# Task requirements
Lines from the one containing "Task: Switch to the Воинские звания tab" through the final line of the data, restated word for word and free of pictures, make up the whole answer.

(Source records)
****************************************
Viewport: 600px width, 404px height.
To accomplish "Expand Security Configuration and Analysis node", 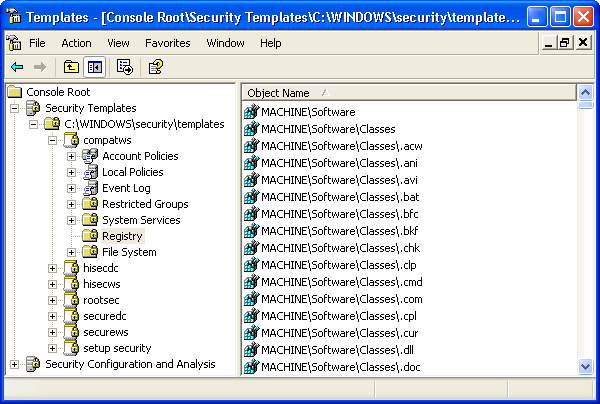I will (x=14, y=364).
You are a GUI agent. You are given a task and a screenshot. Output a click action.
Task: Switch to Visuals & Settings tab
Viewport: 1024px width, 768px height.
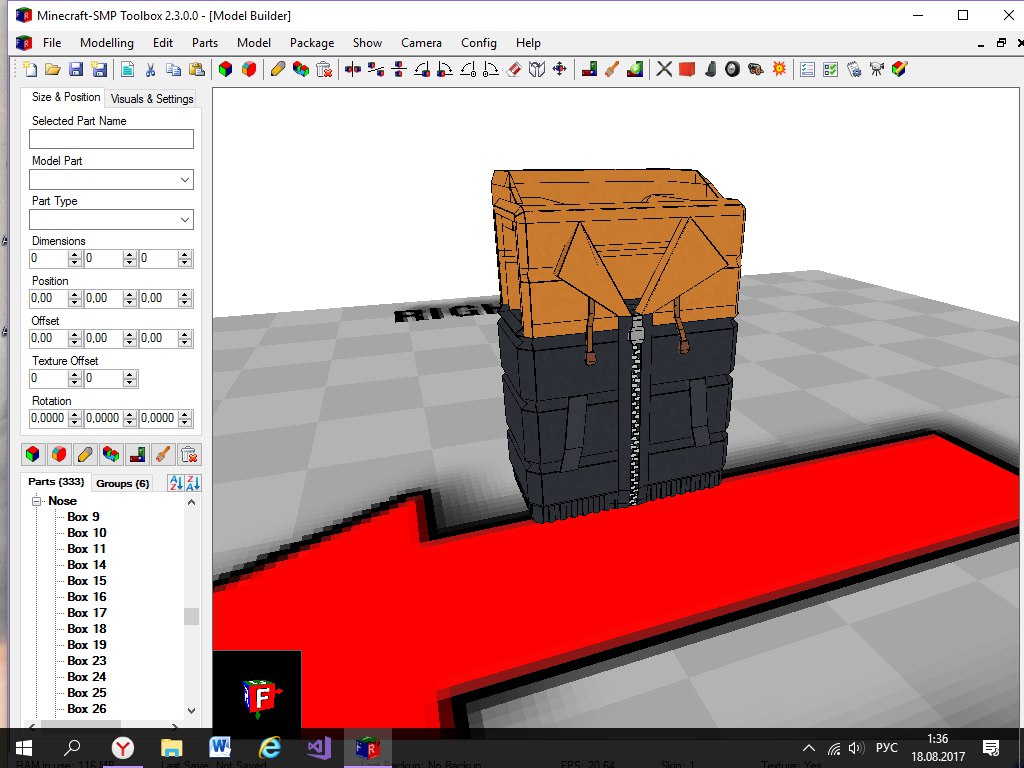click(152, 99)
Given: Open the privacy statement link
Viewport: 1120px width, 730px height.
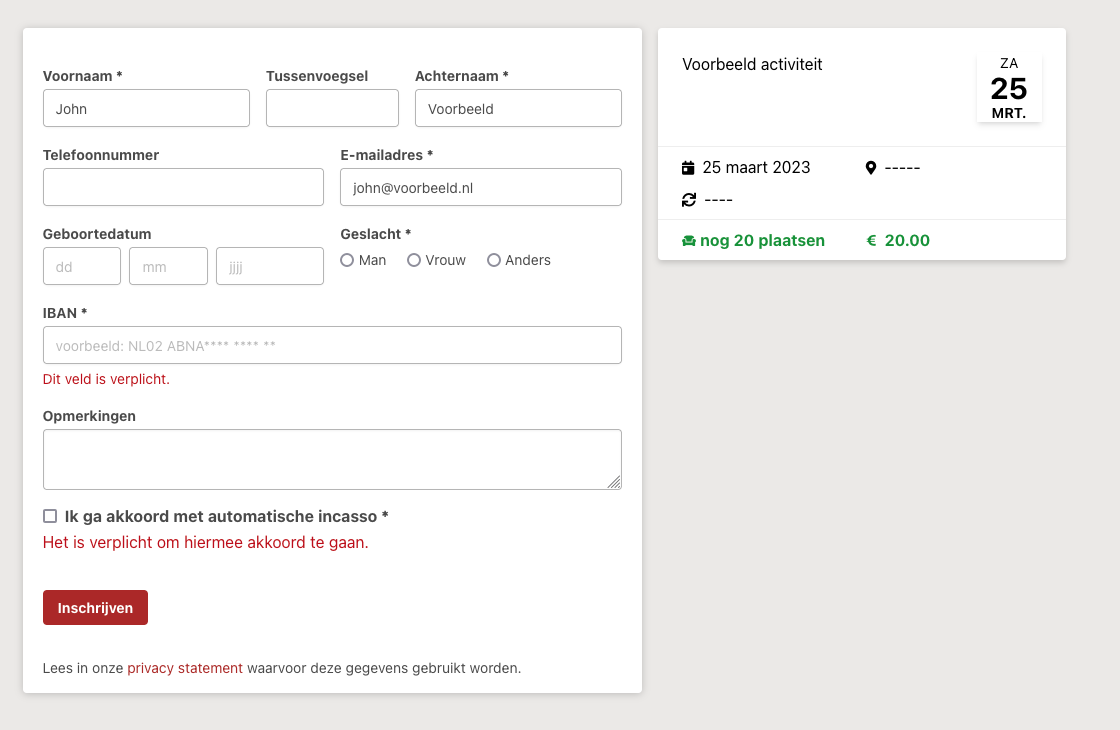Looking at the screenshot, I should coord(185,668).
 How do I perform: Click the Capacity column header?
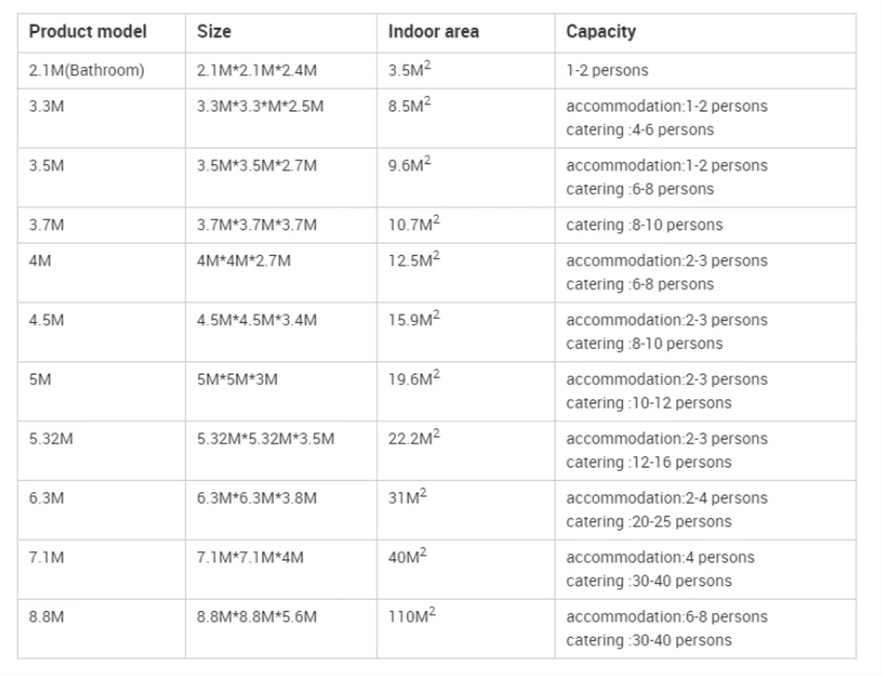[600, 32]
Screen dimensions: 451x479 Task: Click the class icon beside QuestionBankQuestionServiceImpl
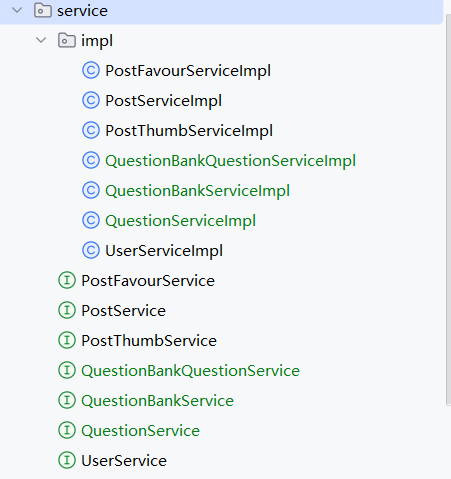pyautogui.click(x=91, y=160)
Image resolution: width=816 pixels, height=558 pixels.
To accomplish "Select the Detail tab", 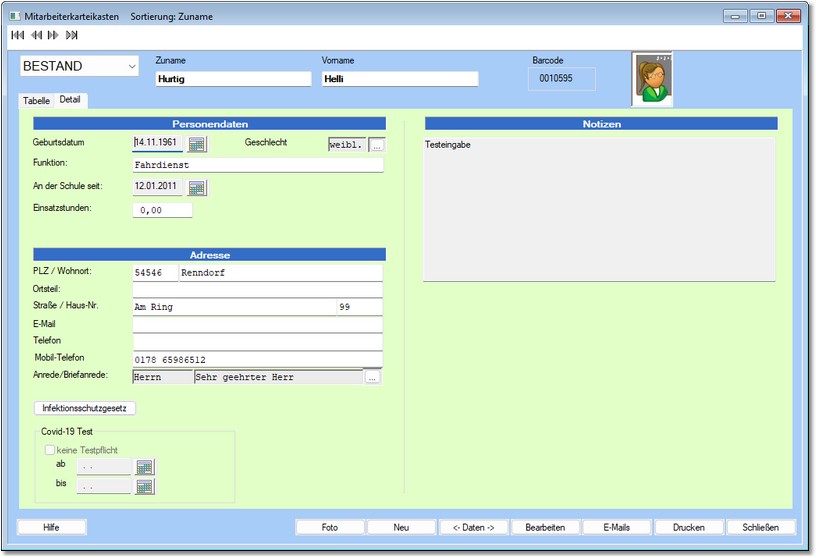I will 70,100.
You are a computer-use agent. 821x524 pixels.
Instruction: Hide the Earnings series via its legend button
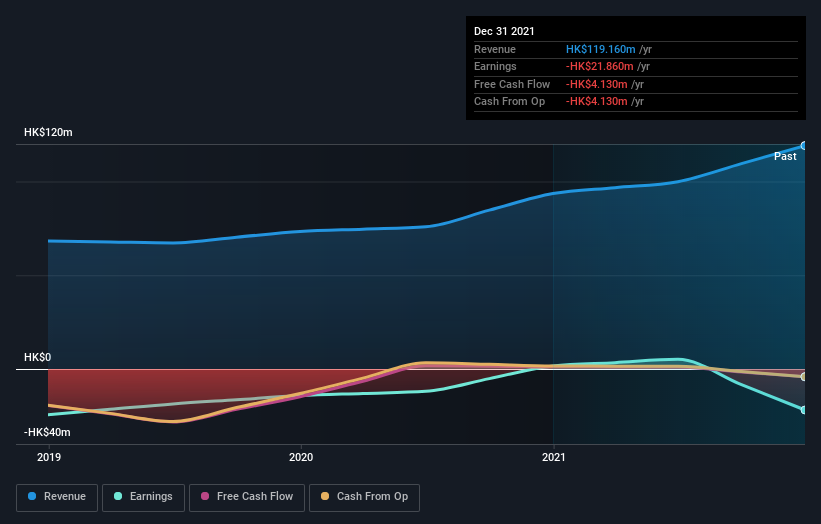point(143,497)
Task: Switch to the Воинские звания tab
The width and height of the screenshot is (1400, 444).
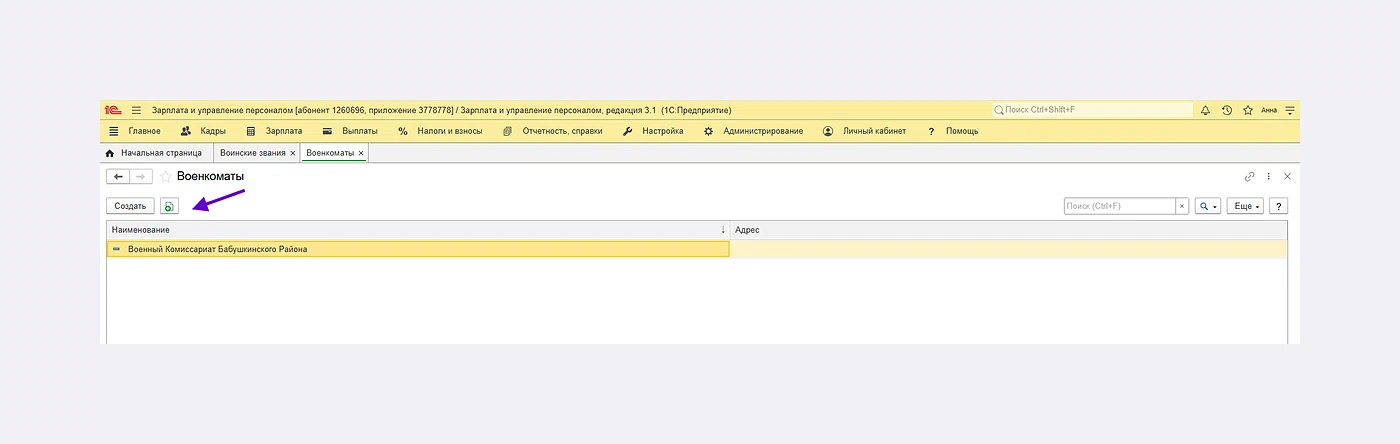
****************************************
# Solution below
Task: Switch to the Воинские звания tab
The width and height of the screenshot is (1400, 444).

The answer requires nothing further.